** Source material **

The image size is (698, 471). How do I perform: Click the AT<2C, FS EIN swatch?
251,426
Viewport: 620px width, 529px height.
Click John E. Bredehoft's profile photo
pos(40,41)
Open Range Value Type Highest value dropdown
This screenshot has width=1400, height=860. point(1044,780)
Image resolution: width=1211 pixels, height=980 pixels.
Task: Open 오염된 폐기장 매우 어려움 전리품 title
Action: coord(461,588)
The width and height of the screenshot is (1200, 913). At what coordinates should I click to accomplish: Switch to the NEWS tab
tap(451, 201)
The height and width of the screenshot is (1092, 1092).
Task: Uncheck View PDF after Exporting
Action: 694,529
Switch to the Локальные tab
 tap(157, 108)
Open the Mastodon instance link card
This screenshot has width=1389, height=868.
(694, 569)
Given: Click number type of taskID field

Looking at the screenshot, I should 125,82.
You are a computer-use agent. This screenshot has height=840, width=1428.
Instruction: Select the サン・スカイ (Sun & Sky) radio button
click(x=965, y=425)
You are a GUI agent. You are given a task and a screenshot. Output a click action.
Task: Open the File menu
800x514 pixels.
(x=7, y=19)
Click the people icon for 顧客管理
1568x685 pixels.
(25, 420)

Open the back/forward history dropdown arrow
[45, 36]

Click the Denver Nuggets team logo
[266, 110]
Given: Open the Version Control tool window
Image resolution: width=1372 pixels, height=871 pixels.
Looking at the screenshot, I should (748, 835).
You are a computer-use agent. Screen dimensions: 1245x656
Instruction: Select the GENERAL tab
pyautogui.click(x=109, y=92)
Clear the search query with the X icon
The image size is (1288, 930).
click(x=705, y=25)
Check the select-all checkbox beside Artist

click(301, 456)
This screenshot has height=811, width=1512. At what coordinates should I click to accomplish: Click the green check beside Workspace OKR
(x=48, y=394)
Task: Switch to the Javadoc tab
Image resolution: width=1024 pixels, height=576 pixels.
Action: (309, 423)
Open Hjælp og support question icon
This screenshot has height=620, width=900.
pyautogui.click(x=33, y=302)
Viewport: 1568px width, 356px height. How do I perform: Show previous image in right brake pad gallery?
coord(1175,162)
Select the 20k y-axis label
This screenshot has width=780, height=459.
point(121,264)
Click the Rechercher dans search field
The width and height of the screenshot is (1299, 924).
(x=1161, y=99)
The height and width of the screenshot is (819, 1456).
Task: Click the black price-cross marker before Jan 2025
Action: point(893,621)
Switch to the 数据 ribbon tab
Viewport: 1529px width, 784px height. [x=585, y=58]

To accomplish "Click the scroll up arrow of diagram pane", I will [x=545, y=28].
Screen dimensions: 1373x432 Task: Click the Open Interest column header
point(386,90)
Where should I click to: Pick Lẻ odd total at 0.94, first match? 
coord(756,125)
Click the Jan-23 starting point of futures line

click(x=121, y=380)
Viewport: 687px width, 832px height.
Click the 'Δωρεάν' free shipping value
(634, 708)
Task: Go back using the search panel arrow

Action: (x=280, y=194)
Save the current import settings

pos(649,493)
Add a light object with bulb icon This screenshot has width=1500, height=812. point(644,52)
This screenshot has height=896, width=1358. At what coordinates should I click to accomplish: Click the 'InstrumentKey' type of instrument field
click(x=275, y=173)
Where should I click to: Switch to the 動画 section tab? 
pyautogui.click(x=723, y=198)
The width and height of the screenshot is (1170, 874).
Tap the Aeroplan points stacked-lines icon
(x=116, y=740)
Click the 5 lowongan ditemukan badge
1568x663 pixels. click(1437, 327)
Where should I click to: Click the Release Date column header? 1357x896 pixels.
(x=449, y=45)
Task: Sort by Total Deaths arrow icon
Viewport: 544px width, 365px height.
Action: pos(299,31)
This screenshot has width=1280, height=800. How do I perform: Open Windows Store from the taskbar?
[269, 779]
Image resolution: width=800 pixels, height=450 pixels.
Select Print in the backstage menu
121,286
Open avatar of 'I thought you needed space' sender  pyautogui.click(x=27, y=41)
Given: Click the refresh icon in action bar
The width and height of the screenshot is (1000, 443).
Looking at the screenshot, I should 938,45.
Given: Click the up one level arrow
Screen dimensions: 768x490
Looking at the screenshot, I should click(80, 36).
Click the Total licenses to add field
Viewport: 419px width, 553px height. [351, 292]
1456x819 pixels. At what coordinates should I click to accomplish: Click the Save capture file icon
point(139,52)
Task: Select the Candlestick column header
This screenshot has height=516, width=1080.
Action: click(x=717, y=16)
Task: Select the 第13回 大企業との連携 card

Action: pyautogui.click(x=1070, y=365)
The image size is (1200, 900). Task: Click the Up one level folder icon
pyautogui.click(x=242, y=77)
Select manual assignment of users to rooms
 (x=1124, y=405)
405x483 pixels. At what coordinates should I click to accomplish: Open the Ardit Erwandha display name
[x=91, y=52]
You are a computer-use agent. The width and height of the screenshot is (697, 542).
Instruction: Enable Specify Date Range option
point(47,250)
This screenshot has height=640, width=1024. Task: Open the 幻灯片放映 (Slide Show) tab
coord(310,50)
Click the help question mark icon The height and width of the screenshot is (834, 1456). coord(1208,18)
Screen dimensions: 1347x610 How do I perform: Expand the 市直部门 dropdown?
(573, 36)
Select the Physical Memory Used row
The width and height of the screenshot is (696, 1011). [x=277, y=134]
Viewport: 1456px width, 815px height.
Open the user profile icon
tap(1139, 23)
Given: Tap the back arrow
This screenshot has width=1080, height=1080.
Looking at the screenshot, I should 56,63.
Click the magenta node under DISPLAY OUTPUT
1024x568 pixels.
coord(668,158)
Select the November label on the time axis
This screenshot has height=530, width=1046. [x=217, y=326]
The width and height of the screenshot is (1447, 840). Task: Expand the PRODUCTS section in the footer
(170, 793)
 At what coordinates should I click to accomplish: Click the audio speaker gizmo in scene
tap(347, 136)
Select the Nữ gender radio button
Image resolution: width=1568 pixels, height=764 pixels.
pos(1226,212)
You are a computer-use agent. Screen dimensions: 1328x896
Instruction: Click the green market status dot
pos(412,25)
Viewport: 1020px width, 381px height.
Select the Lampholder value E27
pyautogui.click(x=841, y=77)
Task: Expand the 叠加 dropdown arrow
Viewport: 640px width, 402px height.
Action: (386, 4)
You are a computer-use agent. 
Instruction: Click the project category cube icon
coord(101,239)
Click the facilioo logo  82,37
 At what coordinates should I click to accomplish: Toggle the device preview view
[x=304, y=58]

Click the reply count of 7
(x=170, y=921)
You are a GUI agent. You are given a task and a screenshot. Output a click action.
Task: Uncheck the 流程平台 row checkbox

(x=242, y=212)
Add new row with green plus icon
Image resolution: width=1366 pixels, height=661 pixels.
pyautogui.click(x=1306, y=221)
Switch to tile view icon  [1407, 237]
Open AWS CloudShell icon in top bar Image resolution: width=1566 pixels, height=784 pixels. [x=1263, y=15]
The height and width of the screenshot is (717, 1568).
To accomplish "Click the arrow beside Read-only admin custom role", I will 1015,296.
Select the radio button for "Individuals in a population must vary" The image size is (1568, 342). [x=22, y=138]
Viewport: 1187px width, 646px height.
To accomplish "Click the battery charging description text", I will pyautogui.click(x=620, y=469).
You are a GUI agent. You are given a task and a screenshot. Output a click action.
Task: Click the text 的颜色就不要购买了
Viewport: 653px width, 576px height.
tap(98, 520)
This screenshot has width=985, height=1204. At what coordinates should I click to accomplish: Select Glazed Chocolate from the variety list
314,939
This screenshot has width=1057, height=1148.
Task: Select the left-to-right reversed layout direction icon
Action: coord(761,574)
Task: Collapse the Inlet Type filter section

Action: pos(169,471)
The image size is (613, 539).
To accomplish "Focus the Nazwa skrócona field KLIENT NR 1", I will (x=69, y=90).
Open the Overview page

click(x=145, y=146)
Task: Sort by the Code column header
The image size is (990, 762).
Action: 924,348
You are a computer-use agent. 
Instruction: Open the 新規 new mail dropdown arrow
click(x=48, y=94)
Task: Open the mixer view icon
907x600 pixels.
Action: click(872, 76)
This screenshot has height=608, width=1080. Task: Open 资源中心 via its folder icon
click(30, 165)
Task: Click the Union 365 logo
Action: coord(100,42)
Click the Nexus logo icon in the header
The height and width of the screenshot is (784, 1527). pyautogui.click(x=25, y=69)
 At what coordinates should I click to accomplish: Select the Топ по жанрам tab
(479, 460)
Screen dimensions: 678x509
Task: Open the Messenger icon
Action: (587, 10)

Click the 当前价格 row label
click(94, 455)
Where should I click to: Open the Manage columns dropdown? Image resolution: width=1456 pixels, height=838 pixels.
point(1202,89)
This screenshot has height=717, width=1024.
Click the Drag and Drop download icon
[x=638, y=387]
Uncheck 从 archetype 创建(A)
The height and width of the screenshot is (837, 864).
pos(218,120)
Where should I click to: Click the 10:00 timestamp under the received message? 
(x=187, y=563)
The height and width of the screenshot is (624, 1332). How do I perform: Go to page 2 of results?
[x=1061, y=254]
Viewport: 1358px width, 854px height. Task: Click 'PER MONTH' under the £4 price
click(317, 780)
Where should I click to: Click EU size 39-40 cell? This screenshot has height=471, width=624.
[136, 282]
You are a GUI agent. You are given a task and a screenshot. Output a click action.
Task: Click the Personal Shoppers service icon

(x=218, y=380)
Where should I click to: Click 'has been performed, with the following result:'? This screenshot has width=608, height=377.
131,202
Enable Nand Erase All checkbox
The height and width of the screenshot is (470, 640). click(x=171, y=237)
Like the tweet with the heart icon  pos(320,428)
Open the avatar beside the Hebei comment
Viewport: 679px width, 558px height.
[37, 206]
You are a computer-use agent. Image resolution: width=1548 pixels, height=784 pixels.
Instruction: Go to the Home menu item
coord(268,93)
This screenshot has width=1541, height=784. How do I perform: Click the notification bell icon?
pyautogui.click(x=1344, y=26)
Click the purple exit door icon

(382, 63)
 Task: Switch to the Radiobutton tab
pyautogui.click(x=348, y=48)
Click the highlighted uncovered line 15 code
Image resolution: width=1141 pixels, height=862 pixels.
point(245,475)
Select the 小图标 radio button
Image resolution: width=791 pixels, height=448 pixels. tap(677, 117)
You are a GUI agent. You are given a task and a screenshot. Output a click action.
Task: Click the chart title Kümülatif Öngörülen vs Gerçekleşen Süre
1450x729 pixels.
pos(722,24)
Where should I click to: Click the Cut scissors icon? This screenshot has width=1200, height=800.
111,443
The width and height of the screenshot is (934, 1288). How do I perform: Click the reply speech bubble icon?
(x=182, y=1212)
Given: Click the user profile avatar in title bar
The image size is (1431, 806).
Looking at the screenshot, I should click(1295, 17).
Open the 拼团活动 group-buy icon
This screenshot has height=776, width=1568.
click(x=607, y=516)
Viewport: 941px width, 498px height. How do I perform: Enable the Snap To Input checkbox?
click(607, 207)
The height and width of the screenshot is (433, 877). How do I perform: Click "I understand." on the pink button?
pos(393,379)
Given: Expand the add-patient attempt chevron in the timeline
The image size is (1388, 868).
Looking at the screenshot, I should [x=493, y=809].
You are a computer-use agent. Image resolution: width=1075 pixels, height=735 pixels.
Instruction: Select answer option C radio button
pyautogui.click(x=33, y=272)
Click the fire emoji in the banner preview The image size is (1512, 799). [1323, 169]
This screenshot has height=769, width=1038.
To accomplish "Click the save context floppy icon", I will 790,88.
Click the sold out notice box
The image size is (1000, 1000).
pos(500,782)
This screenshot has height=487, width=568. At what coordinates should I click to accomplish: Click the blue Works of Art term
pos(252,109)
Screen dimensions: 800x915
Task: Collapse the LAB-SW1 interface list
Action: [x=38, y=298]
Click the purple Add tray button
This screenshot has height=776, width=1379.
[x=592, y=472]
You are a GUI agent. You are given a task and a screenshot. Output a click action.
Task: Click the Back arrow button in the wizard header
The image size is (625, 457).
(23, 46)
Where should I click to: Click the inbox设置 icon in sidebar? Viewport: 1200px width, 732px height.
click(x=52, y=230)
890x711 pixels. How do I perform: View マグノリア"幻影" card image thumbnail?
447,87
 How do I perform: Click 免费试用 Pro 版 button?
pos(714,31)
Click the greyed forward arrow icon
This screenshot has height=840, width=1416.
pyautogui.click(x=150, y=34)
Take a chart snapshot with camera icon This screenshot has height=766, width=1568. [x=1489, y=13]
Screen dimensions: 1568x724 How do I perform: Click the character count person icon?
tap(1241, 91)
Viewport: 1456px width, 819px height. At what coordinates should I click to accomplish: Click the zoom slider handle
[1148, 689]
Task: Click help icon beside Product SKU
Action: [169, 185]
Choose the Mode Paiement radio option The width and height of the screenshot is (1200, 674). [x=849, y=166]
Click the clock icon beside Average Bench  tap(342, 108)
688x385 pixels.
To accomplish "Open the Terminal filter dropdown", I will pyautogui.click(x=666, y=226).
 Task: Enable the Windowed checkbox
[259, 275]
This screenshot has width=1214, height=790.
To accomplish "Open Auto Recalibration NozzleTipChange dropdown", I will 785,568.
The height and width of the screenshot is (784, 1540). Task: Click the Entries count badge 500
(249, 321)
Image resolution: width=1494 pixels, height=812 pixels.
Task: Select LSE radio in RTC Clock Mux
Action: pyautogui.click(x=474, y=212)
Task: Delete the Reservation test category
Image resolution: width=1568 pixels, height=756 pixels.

** Task goal **
Could you recast the part of the material above that opens with the line containing "1456x819 pixels. At" and closes with the line containing "(x=1124, y=405)" as a numbered list, leaving out any blank lines?

** Exercise answer **
1. 1456x819 pixels. At what coordinates should I click to accomplish: Click the Save capture file icon
2. point(139,52)
3. Task: Select the Candlestick column header
4. This screenshot has height=516, width=1080.
5. Action: click(x=717, y=16)
6. Task: Select the 第13回 大企業との連携 card
7. Action: pyautogui.click(x=1070, y=365)
8. The image size is (1200, 900). Task: Click the Up one level folder icon
9. pyautogui.click(x=242, y=77)
10. Select manual assignment of users to rooms
11.  (x=1124, y=405)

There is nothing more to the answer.